Spafford was home and twenty years old in 1863, several years before his fellow veterans made it back two years later in 1865. We don’t know his physical condition at the time, or what he intended to do in the way of a career. He seems to have wanted to try something besides farming. A dead letter was sent to him to the Denver Post Office in 1865, so he seems to have headed to the area. Family lore suggests that he was involved in putting up telegraph lines to Pikes Peak. Archival research points to no specific construction projects that he might have been a part of, though labor might have been needed on a telegraph line that was being constructed from Cheyenne to Denver at the time. There were also projects laying down rail to Golden and Denver from Kansas City. It was in 1864, the year following Spafford’s return from war that his parents and family moved to Eaton County of Michigan.
[Figure 34: Stringing telegraph lines in the West]
Post war choices
Returning from war left choices for most of veterans of Battalion A since livelihoods had to be made. Of the 69 members of the main Grand Old Army post in Portage, 44 became or remained farmers after returning, five were blacksmiths, five carpenters. Of the remaining members, 3 were laborers, 2 harness makers, 2 merchants, 2 mechanics, 1 sadler, 1 tailor, 1 painter, 1 stone mason, 1 surgeon/dentist, and the career of one other was unknown.
Cotter mustered out of service and returned to the family business at Ravenna, and involved himself in politics, becoming a mover and shaker in the local Democratic party though he was considered in some quarters too much of a “loose cannon” to promote to elective office. Always appreciated for his candor, he did have a capacity to “stick his foot in it”. In 1875, as foreman for the fire department he got into a dispute with the ladies of the local temperance league over their invitation to an ice cream social at which alcohol would not be allowed. Cotter jested that his firemen might not like being dealt with like teetotalers though his ‘joke’ didn’t go over and was exacerbated from the trivial to “talk of the town” through letters to the editor of the local newspaper. Cotter also promoted and became board member of a local baseball club, batting with the best and scoring well.

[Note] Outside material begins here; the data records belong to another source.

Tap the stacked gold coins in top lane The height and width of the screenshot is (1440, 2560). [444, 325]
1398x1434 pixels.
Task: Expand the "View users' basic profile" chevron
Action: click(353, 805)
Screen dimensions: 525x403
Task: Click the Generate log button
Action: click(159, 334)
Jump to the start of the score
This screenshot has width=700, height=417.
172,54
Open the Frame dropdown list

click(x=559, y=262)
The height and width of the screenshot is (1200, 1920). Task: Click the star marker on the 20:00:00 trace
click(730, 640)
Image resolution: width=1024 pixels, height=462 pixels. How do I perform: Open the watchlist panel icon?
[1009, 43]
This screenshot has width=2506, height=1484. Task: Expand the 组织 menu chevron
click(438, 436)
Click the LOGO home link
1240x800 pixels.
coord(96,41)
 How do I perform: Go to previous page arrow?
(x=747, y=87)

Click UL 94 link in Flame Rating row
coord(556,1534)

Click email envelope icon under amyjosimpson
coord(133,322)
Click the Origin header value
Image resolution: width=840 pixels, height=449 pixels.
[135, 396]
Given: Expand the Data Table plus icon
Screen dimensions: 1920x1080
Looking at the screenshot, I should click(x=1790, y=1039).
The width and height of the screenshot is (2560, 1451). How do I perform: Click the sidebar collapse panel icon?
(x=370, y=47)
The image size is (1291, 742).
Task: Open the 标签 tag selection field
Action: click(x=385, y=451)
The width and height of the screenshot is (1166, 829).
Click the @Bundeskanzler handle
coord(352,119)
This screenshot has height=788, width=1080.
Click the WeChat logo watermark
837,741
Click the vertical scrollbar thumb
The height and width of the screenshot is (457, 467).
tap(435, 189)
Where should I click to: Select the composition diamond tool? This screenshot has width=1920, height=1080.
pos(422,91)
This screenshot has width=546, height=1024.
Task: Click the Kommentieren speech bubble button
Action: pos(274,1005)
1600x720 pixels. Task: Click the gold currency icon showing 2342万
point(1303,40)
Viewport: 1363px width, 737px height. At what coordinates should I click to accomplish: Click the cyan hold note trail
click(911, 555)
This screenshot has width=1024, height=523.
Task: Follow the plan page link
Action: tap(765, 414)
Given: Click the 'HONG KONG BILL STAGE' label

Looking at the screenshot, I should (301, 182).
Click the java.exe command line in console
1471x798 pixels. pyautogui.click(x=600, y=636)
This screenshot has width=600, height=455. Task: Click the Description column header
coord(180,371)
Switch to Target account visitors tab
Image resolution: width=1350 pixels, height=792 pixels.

The bonds of brotherhood remained strong throughout the life of most who had served Battery A. Grand Old Army meetings were held monthly in Portage, and annual reunions took place for many years, drawing forty to seventy veterans. The Grand Old Army was developed in 1866 as a fraternal society of the sort popular in those days, especially appealing to upwardly mobile men who were attracted by private ritual, secret handshakes, devout oaths, rigid hierarchy, and other signals of being a “good person” who does good deeds. At these, the G.A. R. was as formal, solemn and mystical as any. It’s also true, especially by the 1870s, that some veterans were averse to all the mystical ritual.